The N-type calcium channel is one of the isoforms of high voltage-activated (HVA) calcium channels; it is ubiquitously expressed in various neurons and control neurotransmitter release at presynaptic nerve terminals. From a therapeutic view point, N-type calcium channels play a critical pathophysiological role in nociceptive responses, especially chronic inflammatory and neuropathic pain. Therefore, the N-type calcium channel is an interesting target to investigate regulatory mechanisms of neurotransmission, and also to develop analgesic drugs for neuropathic pain, which represents a significant unmet medical need.
Analogous to other HVA calcium channels, N-type calcium channels appear to be comprised of a pore-forming α1 subunit and auxiliary β and α2δ subunits. Using recombinant channel expression systems with Xenopus oocytes and mammalian cell lines, it has been shown that auxiliary subunits β and α2δ typically increase N-type calcium channel currents through a direct interaction with the α1 subunit. However, unphysiological conditions, such as high concentrations of divalent cations as a charge carrier and hyperpolarized holding potentials (HPs), have often been used to investigate biophysical properties of calcium channels.

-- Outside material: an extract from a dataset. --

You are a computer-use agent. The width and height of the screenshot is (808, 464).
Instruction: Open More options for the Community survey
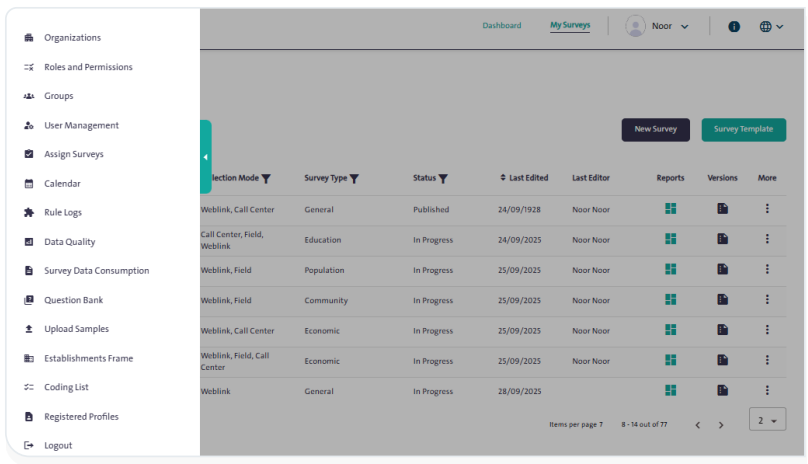click(767, 299)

Therefore, this study, first re-evaluated the effect of auxiliary subunits on N-type calcium channel function under conditions approaching physiological states using the Xenopus oocyte expression system. Under these conditions, a novel inhibitory effect of the β3 subunit (a dominant β subunit in native neurons) on N-type calcium channels was found. Overexpressed β3 significantly suppressed N- and also R-type, but not L-type, calcium channel currents at "physiological" HPs of -60 mV and -80 mV Steady-state inactivation curves revealed that N-type channels exhibited "closed-state" inactivation without β3, and that β3 caused a significant negative shift of this inactivation. In the presence or absence of β3, the channel inactivation developed extremely slowly with a minute-order time constant in the "closed-state", demonstrating that β3 inhibits the N-type calcium channel current causing a hyperpolarizing shift of the "ultra-slow" and "closed-state" inactivation.

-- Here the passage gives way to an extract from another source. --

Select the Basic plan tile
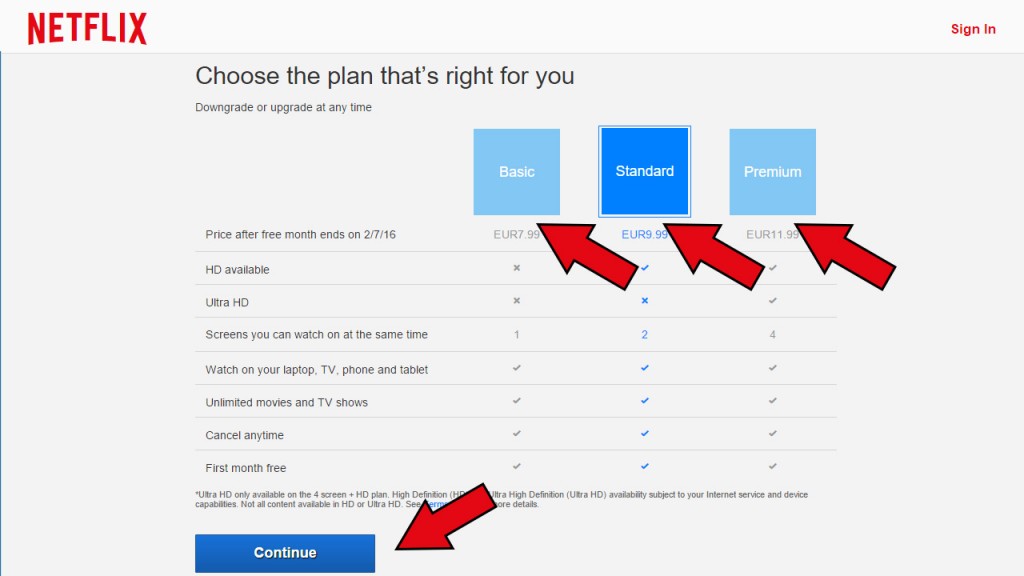1024x576 pixels. point(517,172)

The β3-induced current inhibition was compared between N-type calcium channel splice variants (central and peripheral nerve splice isoforms), and a significant difference in HP-dependence of the β3 effect was found. Similar distinct HPdependences were observed for P3-induced modulation of "open-state" inactivation kinetics. Presumably, these differences in the HP-dependence of the splice isoforms relate to the difference in resting membrane potential of neurons which express either splice isoform dominantly, providing optimal β3-induced channel regulation. The β3- induced modulation of N-type calcium channel function was dramatically affected by swapping N-terminus 15 amino acid residues with a corresponding part of the β2a subunit, which contains palmitoylation sites. With this chimeric approach, it was clarified that the N-terminus palmitoylation plays a key role in the modulation of the inactivation properties, including the kinetics "open-state" inactivation and the onset of "closed-state" inactivation, whereas location of β subunits in the vicinity of the plasma membrane appears to be more important for β regulation of current amplitude and the shift in "closed-state" inactivation. In addition, it was found that β3-induced current inhibition was α1:β3 ratio-dependent phenomenon. Although there is no plausible evidence, irreversible interaction between α1 and β3 is speculated.

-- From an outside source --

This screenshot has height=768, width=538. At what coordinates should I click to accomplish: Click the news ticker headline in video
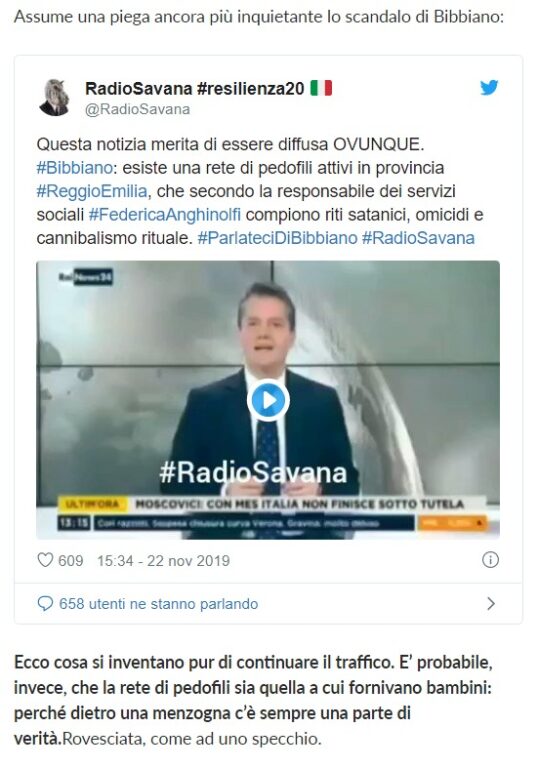pos(299,504)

Second this study investigated the influence of auxiliary subunits, especially the α2δ-l subunit which appears to be involved in neuropathic pain, on N-type calcium channel pharmacology using various ω-conotoxins. While the β3 subunit had little influence on the on- and off-rates of ω-conotoxins, α2δ significantly reduced on-rates and equilibrium inhibition at both the central and peripheral isoforms of the N-type channels. This result may have implications for the antinociceptive properties of ω-conotoxins, given that the α2δ-l subunit is upregulated in certain pain states. With regard to the mechanism of α2δ-l -induced toxin insensitivity of N-type calcium channels, the influence of α2δ-l was not affected by deglycosylation which targeted the heavily glycosylated extracellular large domain of the α2δ-l subunit.
Finally in this project, a comprehensive study of the effects of auxiliary subunits on various HVA calcium channels was performed in the mammalian, HEK cell, expression system to compare each subunit effect systematically. Overall, a previously underestimated role of the α2δ-l subunit was elucidated with regard to current enhancement and kinetics. Moreover, the effects of each auxiliary subunit on whole cell conductance and channel gating appear to be specifically tailored to subsets of calcium channel subtypes.